In this study, toxicity caused by 50, 100 and 200 mg/kg b.w doses of Paraquat herbicide in Swiss albino mice was investigated. Body weight, liver and kidney organ weights, aspartate aminotransferase (AST) and alanine aminotransferase (ALT) enzyme activities, blood urea nitrogen (BUN) and creatinine levels, malondialdehyde (MDA) and glutathione (GSH) levels in liver and kidney, micronucleus (MN) formation in buccal mucosal epithelium, erythrocyte and leukocyte cells and chromosomal aberrations (CAs) in bone marrow cells, viability of liver and kidney cells were investigated. Four groups were randomly formed from male Swiss albino mice (one control and three treatment groups). The control group mice were provided tap water and the mice in the treatment groups were treated orally with three different doses of Paraquat (50, 100 and 200 mg/kg b.w) in the drinking water for 28 days. At the end of the application, all mice were sacrificed and routine preparation procedures were carried out to examine physiological, biochemical, oxidative stress and genetic parameters. Paraquat administration decreased physiological parameters (body, liver and kidney organ weights), and increased biochemical parameters (AST, ALT, BUN, creatinine and MDA).

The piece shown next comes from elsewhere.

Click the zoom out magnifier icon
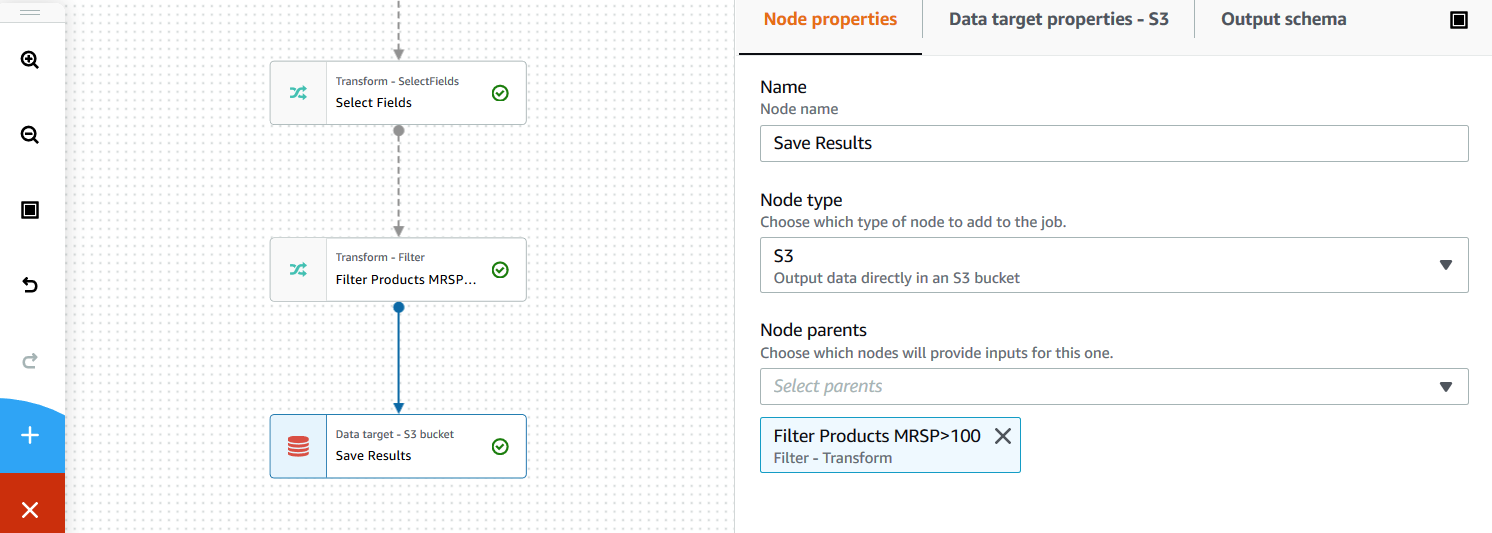 pos(30,135)
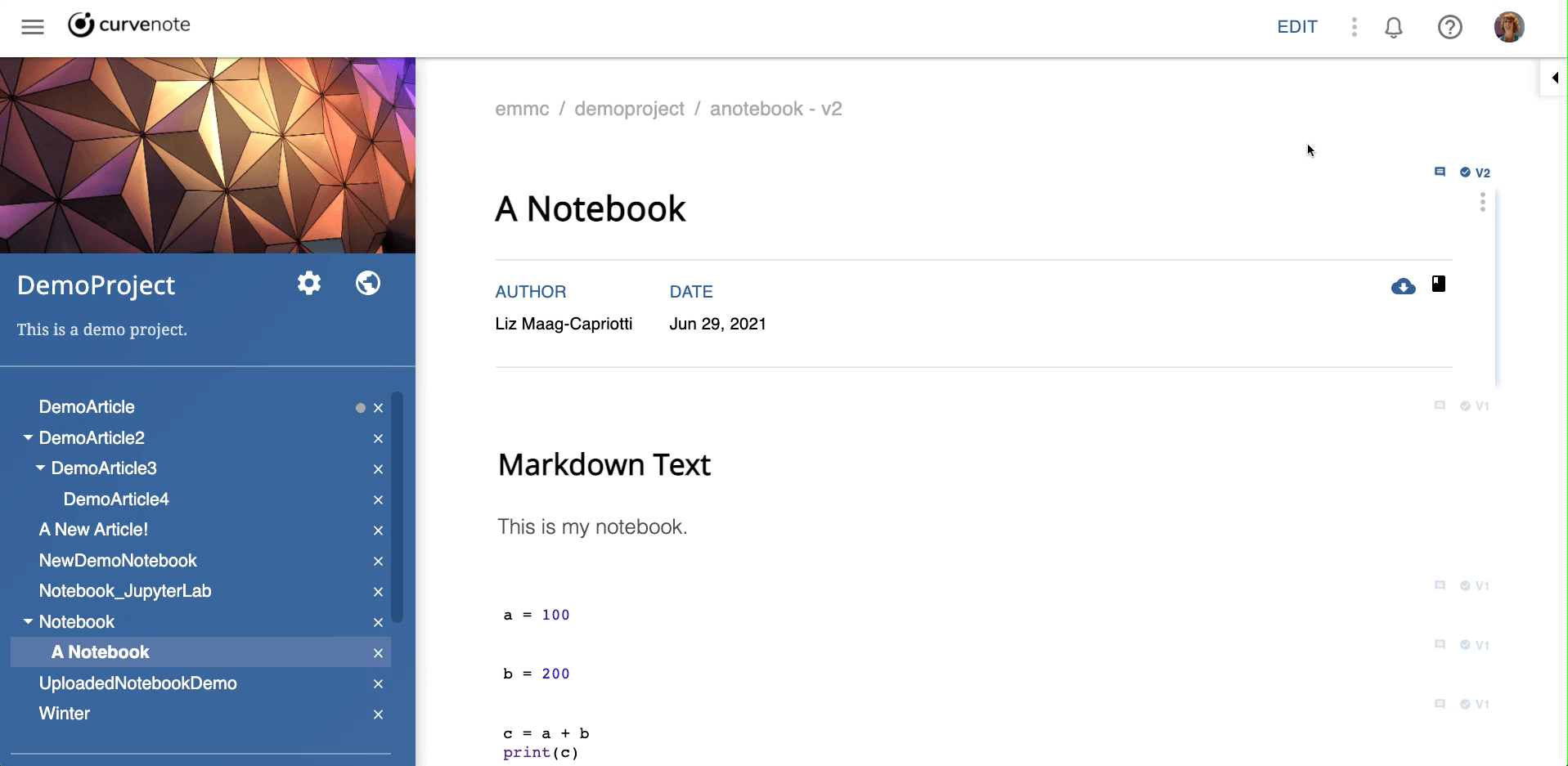Screen dimensions: 1568x766
Task: Open the title block three-dot menu
Action: (x=1482, y=203)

GSH levels were decreased depending on the dose. Kidney and liver damage were confirmed by the trypan blue test. Paraquat administration promoted MN formation in buccal mucosal epithelium, erythrocyte and leukocyte cells depending on the dose. The highest MN frequency was observed in leukocyte cells exposed to a dose of 200 mg/kg b.w of Paraquat. Deteriorations in DNA integrity as a result of MN formations were supported by the comet assay. In addition, Paraquat promoted CAs such as break, fragment, acentric, dicentric, gap and ring in bone marrow cells. Break damage was the most common among these damages. These observed genotoxic effects occured as a result of the interaction of DNA and DNA-related proteins with Paraquat. Molecular docking studies showed that Paraquat binds to histone H4 protein with high affinity and has a high intercalation potential. As a result, Paraquat herbicide caused a significant toxicity by changing physiological, biochemical, oxidative stress and genetic parameters of Swiss albino mice depending on the application dose.